Mettere in sicurezza il nord – est richiede un livello di presenza dello stato senza precedenti nella regione. Presenza che l’amministrazione Buhari non sembra dare, a parte aver dichiarato che Boko Haram è stato sconfitto, ed esprimere il desiderio di iniziare a ricollocare più di 2 milioni di Internally Displaced Persons, anche se molto del nord est non è colpito dal conflitto. Buhari con la sua pressione sugli aspetti militari del contro – estremismo sta facendo lo stesso errore degli americani che uccidono i combattenti, che sono il sintomo e non la malattia.

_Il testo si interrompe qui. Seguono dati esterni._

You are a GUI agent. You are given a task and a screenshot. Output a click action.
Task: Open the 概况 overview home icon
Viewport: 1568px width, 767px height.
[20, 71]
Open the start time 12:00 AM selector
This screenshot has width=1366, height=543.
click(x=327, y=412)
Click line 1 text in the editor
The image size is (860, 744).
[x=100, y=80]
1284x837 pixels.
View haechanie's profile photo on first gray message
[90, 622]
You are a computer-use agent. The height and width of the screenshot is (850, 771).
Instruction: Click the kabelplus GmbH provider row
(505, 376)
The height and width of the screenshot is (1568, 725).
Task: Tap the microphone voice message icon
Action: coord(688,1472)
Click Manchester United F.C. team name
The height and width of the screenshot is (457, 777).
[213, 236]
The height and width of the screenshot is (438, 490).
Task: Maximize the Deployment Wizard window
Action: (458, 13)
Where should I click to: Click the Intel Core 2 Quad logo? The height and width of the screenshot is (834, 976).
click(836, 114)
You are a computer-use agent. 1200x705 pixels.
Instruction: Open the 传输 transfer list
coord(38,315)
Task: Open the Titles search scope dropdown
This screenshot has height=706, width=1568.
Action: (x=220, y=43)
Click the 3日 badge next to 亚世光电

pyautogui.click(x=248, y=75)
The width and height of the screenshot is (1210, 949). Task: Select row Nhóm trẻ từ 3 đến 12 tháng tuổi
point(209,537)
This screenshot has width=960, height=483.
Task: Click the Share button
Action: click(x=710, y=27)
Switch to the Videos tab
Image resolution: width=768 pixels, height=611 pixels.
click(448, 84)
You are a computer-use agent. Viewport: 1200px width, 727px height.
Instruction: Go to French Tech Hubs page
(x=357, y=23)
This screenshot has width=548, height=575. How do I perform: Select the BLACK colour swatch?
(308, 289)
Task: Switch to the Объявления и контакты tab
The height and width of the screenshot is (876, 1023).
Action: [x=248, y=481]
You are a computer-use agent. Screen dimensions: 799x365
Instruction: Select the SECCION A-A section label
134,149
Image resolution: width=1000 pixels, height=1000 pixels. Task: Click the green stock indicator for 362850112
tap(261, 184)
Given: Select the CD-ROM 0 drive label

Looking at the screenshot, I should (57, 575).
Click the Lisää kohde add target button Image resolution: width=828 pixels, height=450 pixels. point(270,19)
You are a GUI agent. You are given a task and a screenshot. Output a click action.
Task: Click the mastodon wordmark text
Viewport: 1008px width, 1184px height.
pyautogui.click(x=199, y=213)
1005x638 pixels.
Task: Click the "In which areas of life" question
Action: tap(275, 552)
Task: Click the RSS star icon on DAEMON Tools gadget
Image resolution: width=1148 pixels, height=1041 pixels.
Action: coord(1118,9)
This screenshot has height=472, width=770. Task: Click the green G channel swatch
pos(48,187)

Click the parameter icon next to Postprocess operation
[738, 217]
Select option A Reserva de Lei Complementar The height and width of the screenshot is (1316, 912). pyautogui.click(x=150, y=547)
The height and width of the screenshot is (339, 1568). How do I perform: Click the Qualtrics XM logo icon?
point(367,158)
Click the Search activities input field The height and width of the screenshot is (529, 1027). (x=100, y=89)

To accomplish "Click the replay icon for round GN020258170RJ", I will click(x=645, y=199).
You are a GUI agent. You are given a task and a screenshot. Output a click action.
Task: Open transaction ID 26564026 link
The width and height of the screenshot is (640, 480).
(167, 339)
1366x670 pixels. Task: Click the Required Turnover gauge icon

Curare il sintomo e non la malattia

Il principale elemento chiave sottostante a Boko Haram è la corruzione.  Un decennio di ricerca sulle motivazioni dei gruppi estremisti dimostra che la povertà non è correlata alla probabilità di unirsi a queste tipologie di gruppi. Una governance inefficiente, l’ingiustizia, specialmente quando combinate con profonde fratture sociali, sono invece motivazioni che spingono gli individui a far parte di queste organizzazioni.

A marzo 2016, il Benin annuncia che contribuirà con 150 soldati alla Multinational Joint Task Force (MJTF), una coalizione dell’Africa occidentale la cui missione è quella di combattere Boko Haram. La Task Force ha approssimativamente un totale di 9,000 truppe, ciononostante è un appoggio primariamente politico piuttosto che un gruppo militare integrato. Le forze armate nazionali perseguono le loro campagne: esplicitamente supportano la narrativa della cosiddetta “soluzione africana ai problemi dell’Africa”, ma implicitamente facilitano il coinvolgimento occidentale nella battaglia contro Boko Haram, spesso su base bilaterale. L’approccio regionale rafforza anche le posizioni politiche di governanti autoritari nella regione.

La MNJTF resta una buona idea in principio: Boko Haram è diventato un problema regionale; tuttavia da un punto di vista politico rimane un’ennesima distrazione rispetto alle situazioni e problematiche oggettive dell’Africa Occidentale.